3. Create momentum by overcoming obstacles.
It takes a little practice to get the hang of Tiny Wings. You have to help the bird enter the valleys on the down slope so it can have momentum and soar off the up slope. Enter the valley at the wrong angle or wrong spot and the bird ends up walking up the hill. This eats up more of your daylight. But the more valleys you maneuver the bird through correctly, the higher the bird soars and the more points you get.
Obstacles can slow down any organization. It’s always interesting to me when leaders begin to complain or act surprised when obstacles show up. If anything, problems are a leader’s job security. Plus, if a leader can guide a group of people effectively through an obstacle, it creates momentum within group or organization. Overcoming obstacles develops character, increases experience, and makes a group of people stronger. Obstacles are also a sign that you’re probably doing something significant.
One more note about obstacles. The bird doesn’t seem to view it’s physical limitation as an obstacle. It has found a way to overcome that with the help of others.

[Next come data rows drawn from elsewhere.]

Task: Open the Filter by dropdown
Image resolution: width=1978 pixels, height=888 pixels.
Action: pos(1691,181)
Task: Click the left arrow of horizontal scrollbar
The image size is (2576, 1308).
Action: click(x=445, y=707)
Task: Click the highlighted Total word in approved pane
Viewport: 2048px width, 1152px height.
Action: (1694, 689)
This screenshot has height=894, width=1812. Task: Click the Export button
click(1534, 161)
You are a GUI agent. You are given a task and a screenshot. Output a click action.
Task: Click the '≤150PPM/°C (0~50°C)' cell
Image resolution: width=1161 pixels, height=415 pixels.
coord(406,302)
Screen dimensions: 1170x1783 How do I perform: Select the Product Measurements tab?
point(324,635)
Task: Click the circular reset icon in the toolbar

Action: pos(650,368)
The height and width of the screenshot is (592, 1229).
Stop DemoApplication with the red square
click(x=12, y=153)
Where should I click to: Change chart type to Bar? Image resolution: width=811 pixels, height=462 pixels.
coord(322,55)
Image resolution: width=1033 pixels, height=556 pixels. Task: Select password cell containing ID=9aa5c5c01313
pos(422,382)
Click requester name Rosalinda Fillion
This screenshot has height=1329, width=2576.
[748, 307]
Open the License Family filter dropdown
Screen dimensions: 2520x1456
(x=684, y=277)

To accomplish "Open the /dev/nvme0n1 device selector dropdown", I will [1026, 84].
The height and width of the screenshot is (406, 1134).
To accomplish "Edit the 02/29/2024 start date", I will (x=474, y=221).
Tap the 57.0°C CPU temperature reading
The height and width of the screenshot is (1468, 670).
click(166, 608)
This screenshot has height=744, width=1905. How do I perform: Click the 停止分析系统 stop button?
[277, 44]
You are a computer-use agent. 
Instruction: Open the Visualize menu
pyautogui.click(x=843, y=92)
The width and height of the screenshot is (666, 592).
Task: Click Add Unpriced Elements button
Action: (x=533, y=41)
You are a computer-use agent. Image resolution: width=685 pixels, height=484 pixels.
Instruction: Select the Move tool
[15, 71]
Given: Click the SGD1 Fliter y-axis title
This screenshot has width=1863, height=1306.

4.Give immediate feedback.
This little bird talks to you throughout the entire game. If you land the bird correctly, he (she?) lets out a positive-sounding chirp. But if the bird happens to land in an awkward spot, she (he?) lets out a sort of “uh-oh” chirp. You can also tell how well you’re doing by how fast the bird is moving. If the bird soars up into the clouds, you’re doing well. If the bird is walking up the hill, not so well.
The point is that you know how you’re doing at every point in the game. You receive instant feedback for what works and what doesn’t. Do you realize what this does? It helps you get better at the game. It leads to improvement.
As a leader, I’ve never been a fan of yearly assessments or evaluations because the feedback doesn’t seem very timely. Most people want to know right away how they’re doing. They don’t want to wait for an evaluation six months from now to find out they could have been improving during that time. Effective feedback is timely. Imagine placing a child on restriction or grounding him or her for something that happened four months ago. Not very beneficial. In fact, it sounds kind of cruel.
5. Celebrate the small victories.
One of the highlights for me and what I consider to be a signature moment of the game is when the bird flings itself off of one island and soars to the next. At that point, the bird lets out an ecstatic and elongated, “Yaahhhhoooooo!” Love it…every time. The bird celebrates and you get a little break from playing for a moment.
Celebrations, both big and small, can add so much to the dynamic of a team. It creates a greater sense of unity and teamwork. It brings closure to a task or event and actually gives the group some momentum for future work. Celebrations also give people a breather. Celebrating reduces stress and emphasizes a fun atmosphere. It shows people they’re valued and their contribution is significant and appreciated.
There are probably a few more leadership lessons I can draw from Tiny Wings (like, if you play Tiny Wings all day it will kill your productivity). If you’ve played the game before, what lessons would you add?